「古米ですが、役立てて」野洲市の中道農園
◇野洲
野洲市比留田の中道農園から愛荘町長野の日系ブラジル人学校「サンタナ学園」に米約九百キロが贈られることになり十一日、引き渡しが行われた。
同農園を営む中道唯幸さん(54)が、市場に出さず倉庫に眠る無農薬と環境こだわりの古米合わせて約九百キロが何かに役立つ方法はないかと知り合いの野洲市職員に相談。職員から連絡を受けた地域の社会貢献活動を支援しているNPO法人・近江八幡中間支援センターが、きびしい経営状態の中で学校運営を続けているサンタナ学園を紹介し、全量贈ることにした。
この日、中田ケンコ校長(56)らが学園のマイクロバスで同農園を訪れ、倉庫前に準備されていた米を積み込み受け取った。
中田校長は「現在、六十七人の子どもたちを預かり、一カ月九十キロの米を消費しますが、そのうち三十人は家庭の経済的事情から食事代を払うことが出来ません。学園としても苦しい状態にあり、こうした支援を頂くことは大変ありがたく、感謝しています。もち米もあり、みんなで餅つきが楽しめます」と喜んでいた。

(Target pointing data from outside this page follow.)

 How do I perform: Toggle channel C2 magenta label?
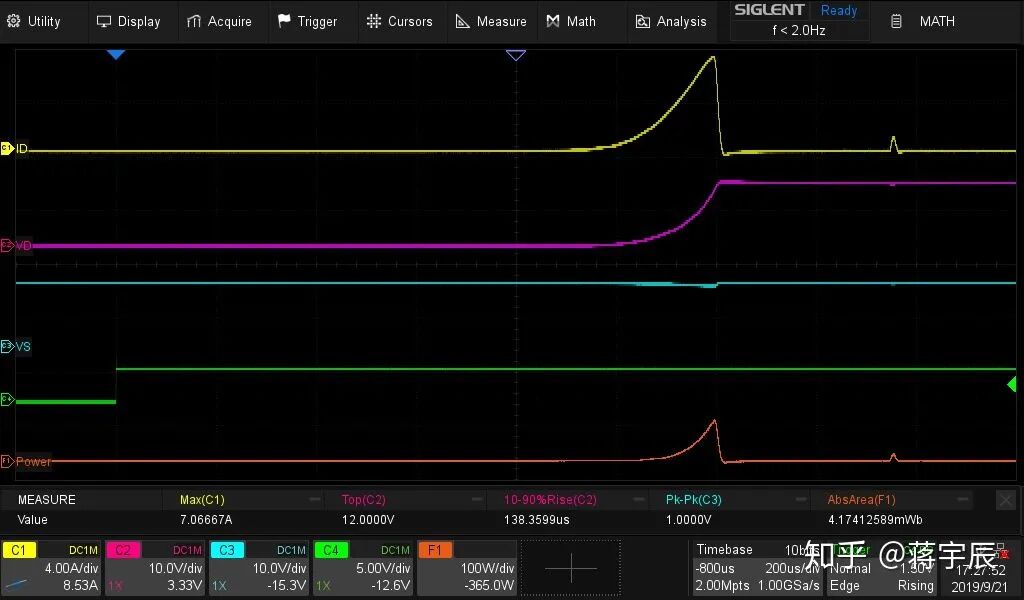pos(123,550)
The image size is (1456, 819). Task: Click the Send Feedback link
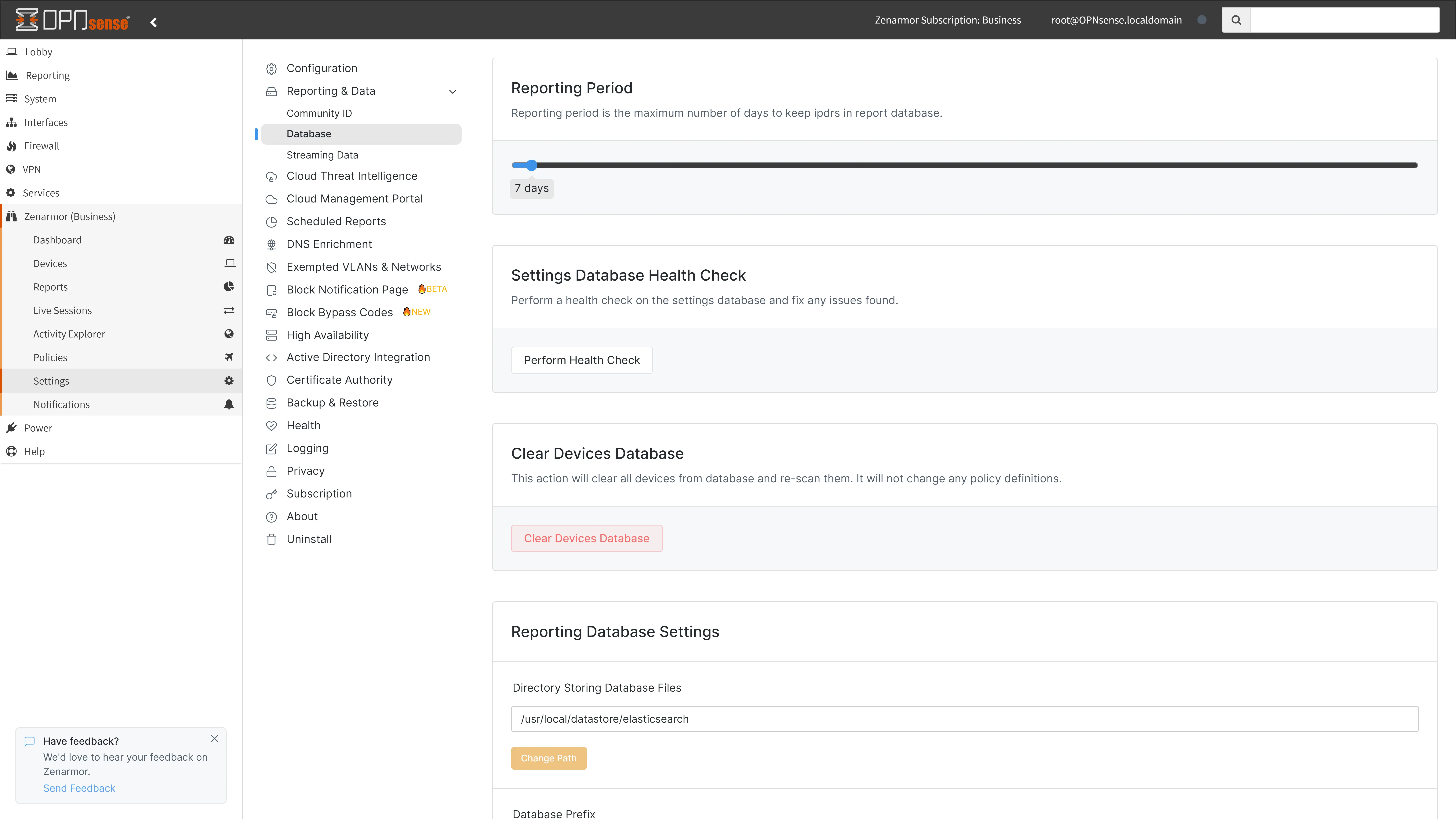pyautogui.click(x=79, y=788)
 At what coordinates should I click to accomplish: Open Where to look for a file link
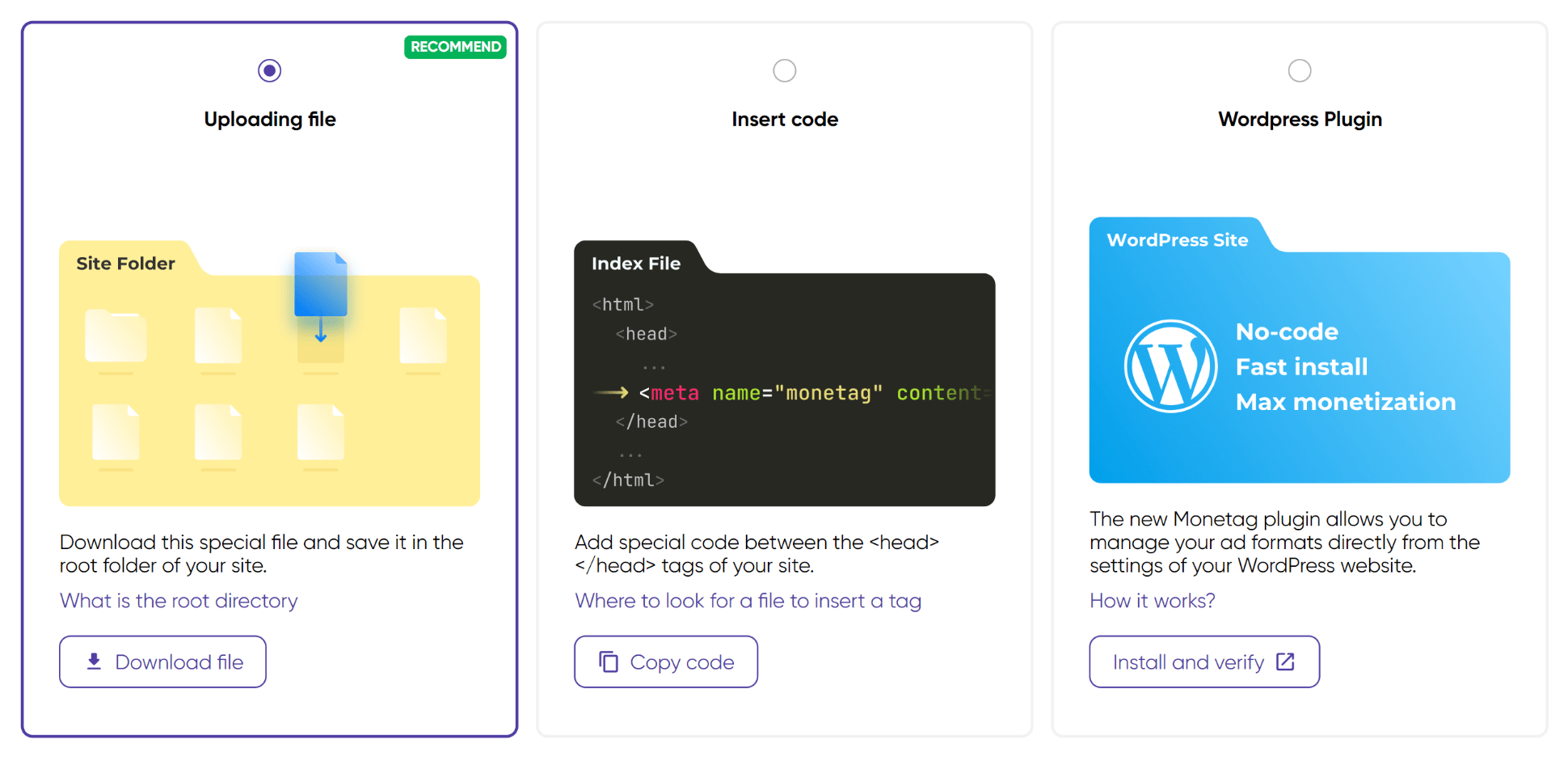748,601
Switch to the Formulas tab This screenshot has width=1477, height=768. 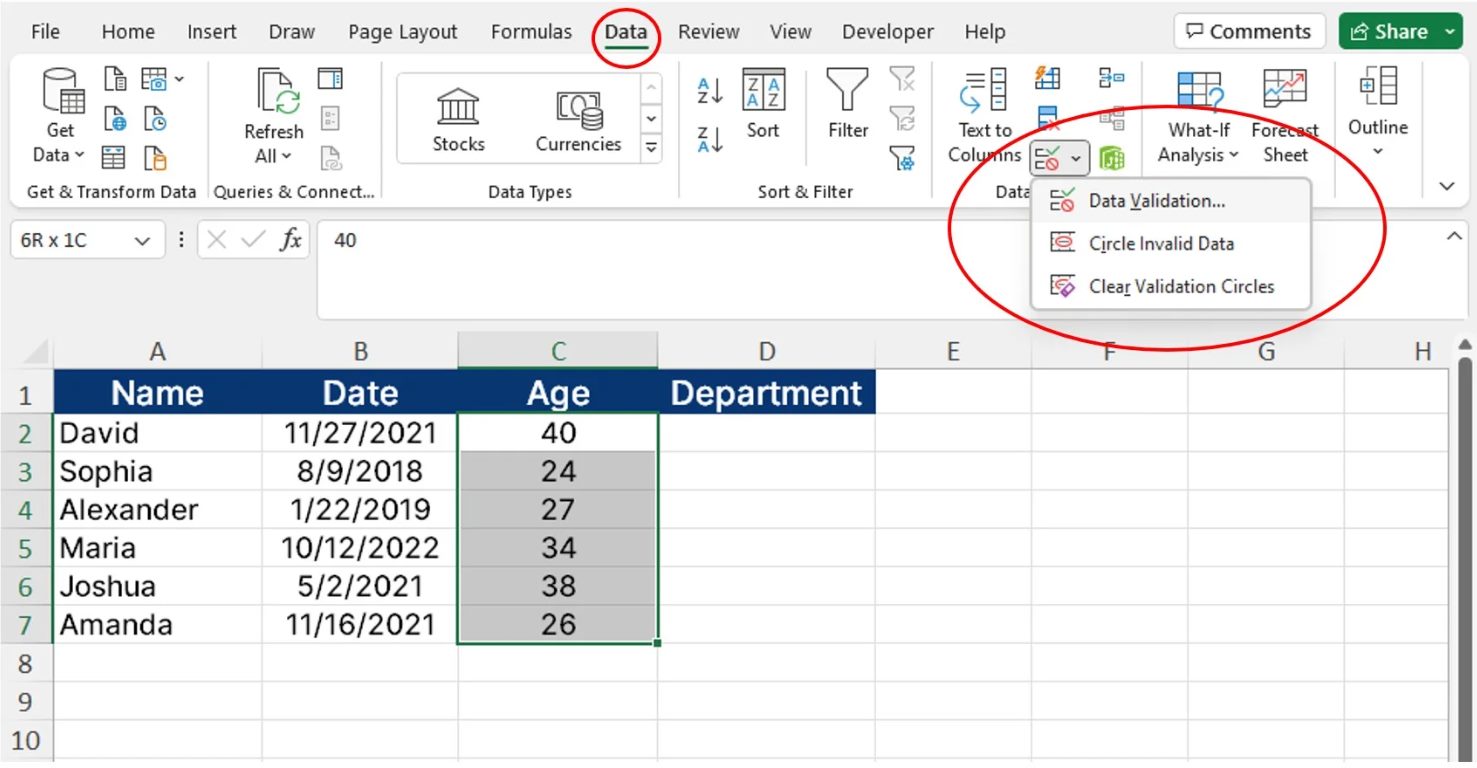531,31
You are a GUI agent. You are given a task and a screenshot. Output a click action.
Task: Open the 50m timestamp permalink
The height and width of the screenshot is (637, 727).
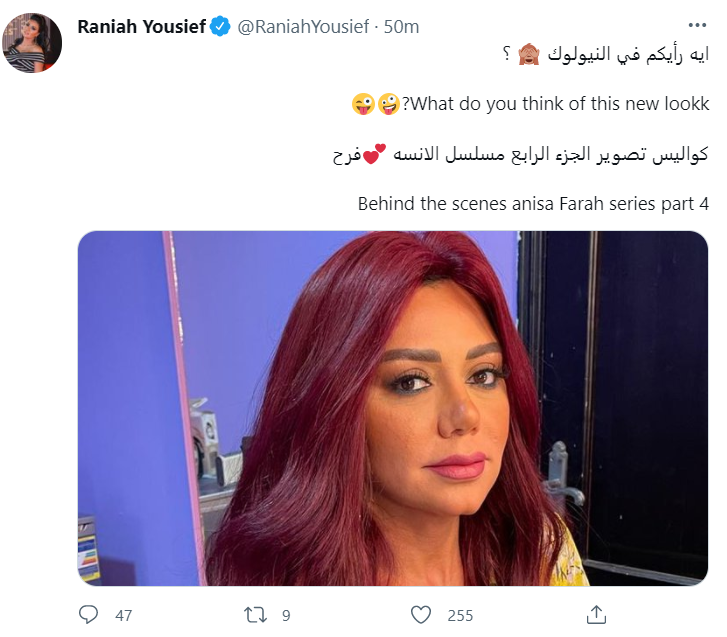(401, 26)

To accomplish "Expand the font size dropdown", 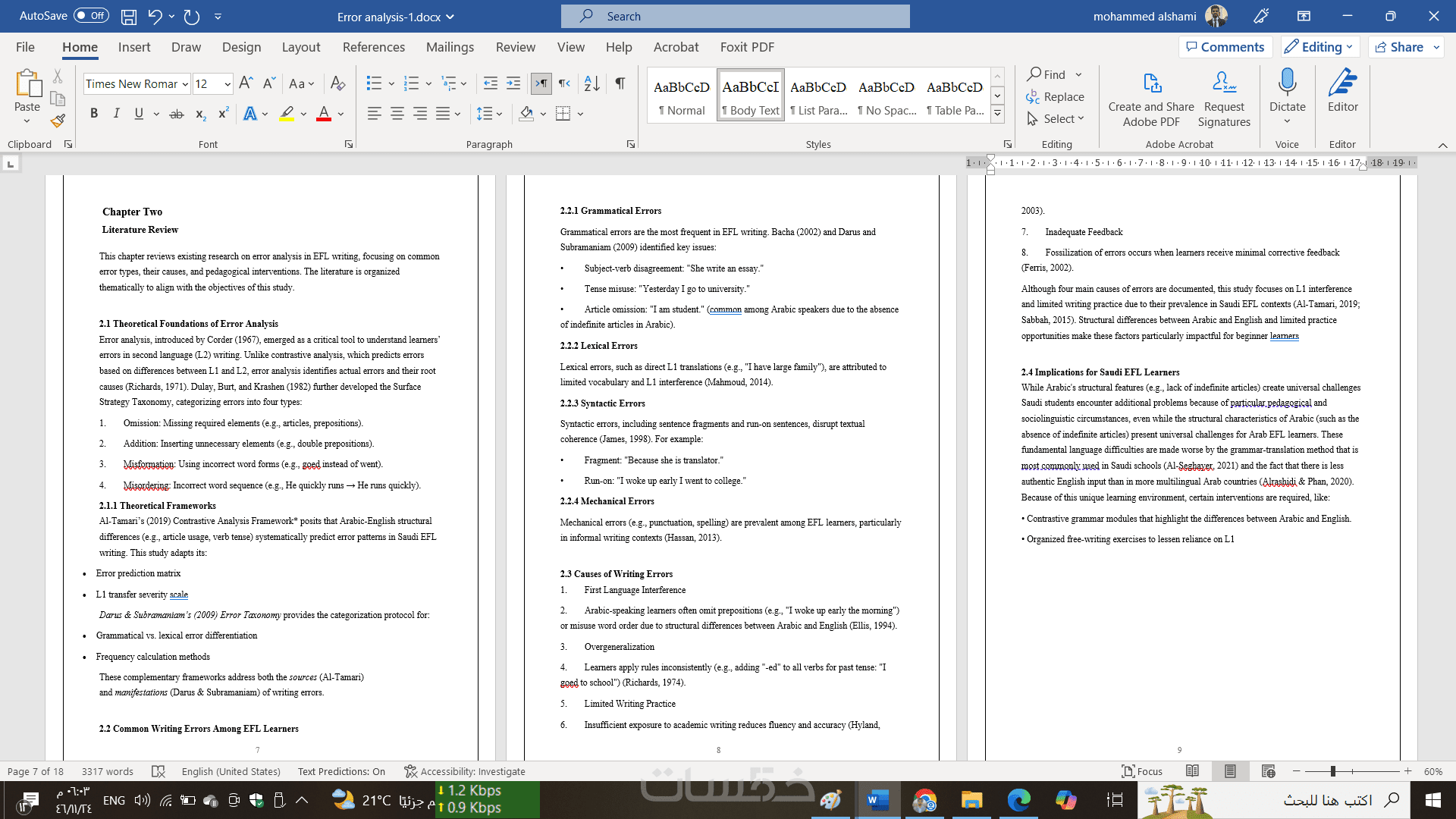I will tap(228, 84).
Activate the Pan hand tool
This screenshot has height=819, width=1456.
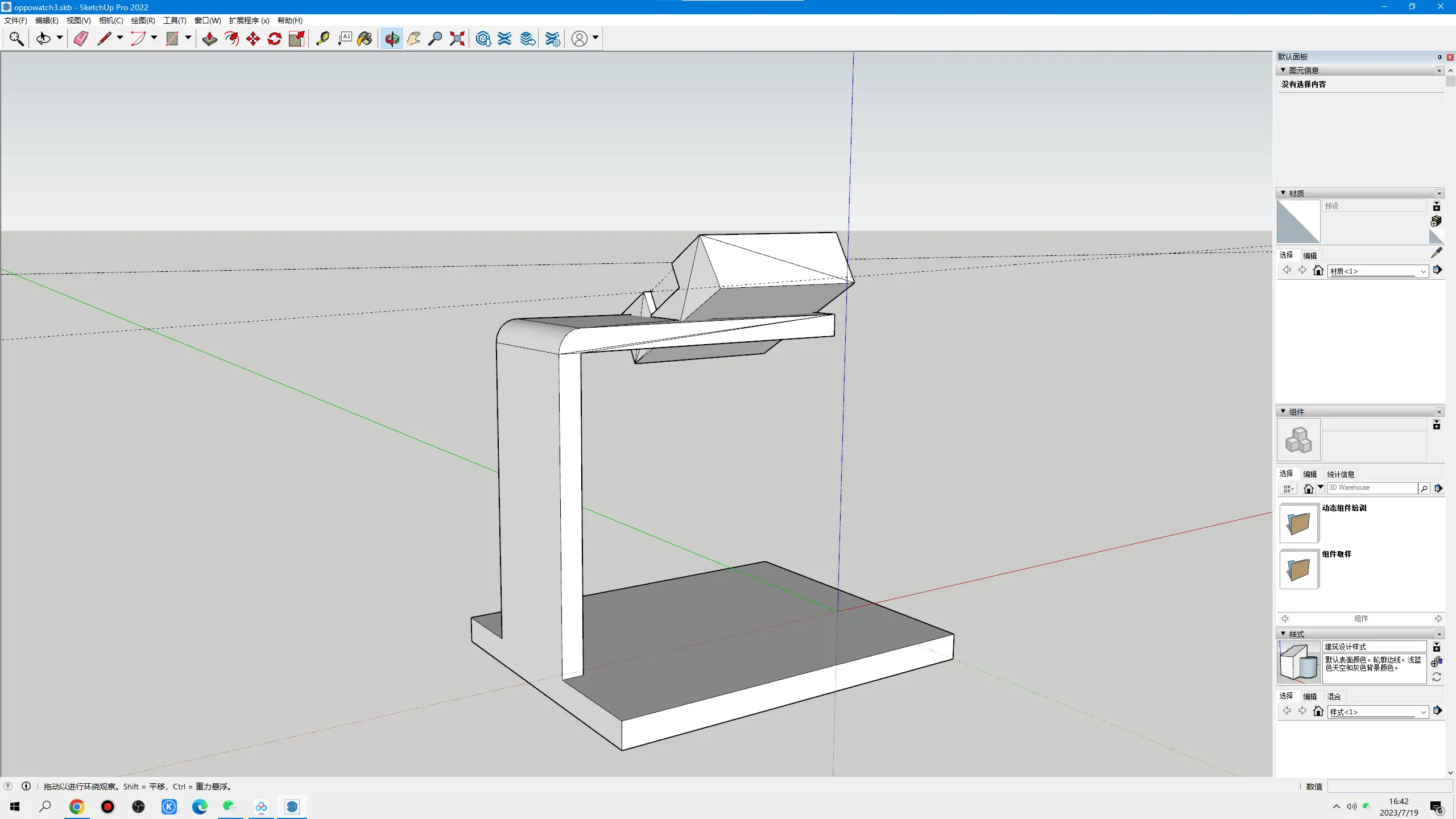pos(413,39)
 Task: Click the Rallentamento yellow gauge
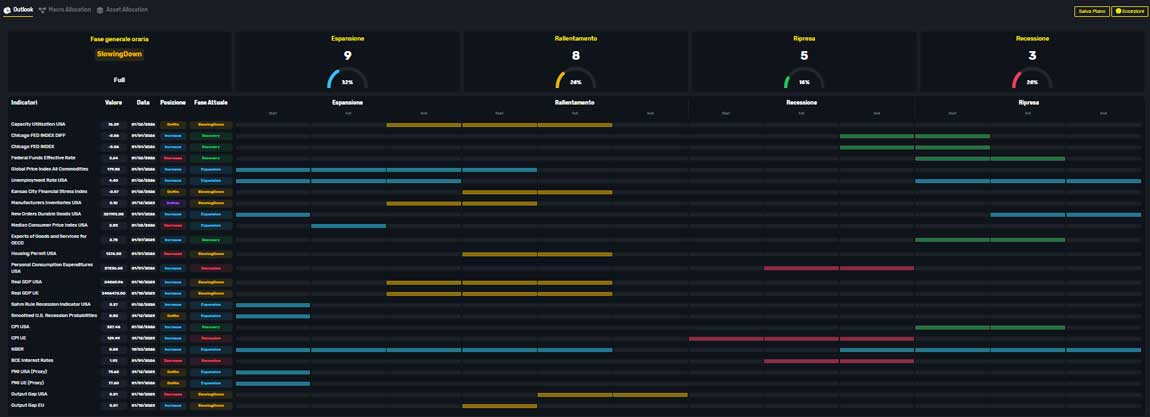coord(575,79)
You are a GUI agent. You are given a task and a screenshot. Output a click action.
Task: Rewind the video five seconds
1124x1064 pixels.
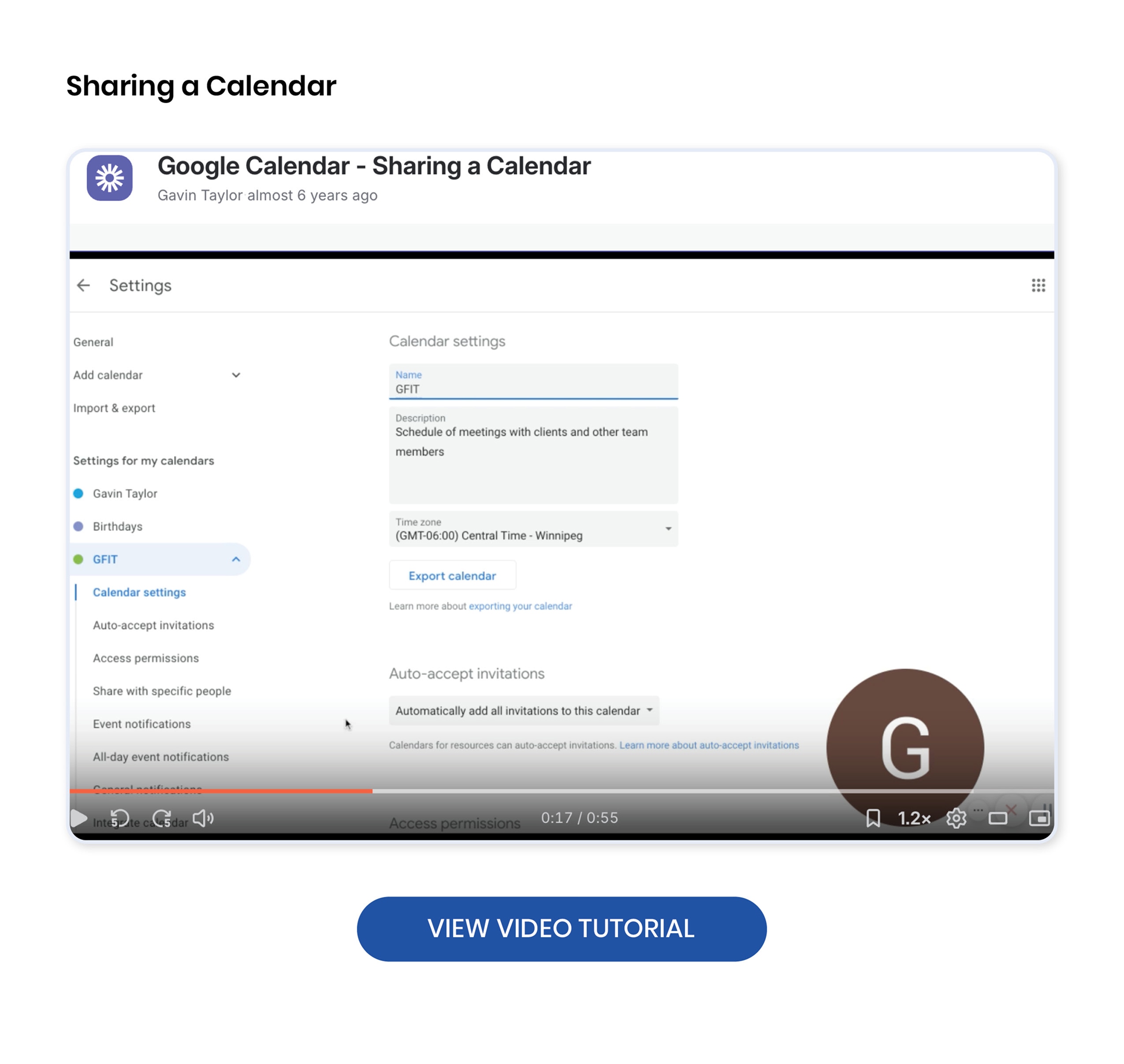[119, 818]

中道さんは、稲作を中心に二十四ヘクタールを耕作する専業農家で、これまでにも東日本大震災の被災地や米の勉強会などを通して知り合ったボランティア団体にも米を届けている。
「古米は、業者に頼めば買い取って貰えるが、丹誠込めて育てたものを安値で売って処分してしまうよりも何かに役立つ方がうれしい。サンタナ学園のことはニュースなどで知っていたが、古米なので失礼にならないか心配したが、喜んでもらえたのでよかった」と話していた。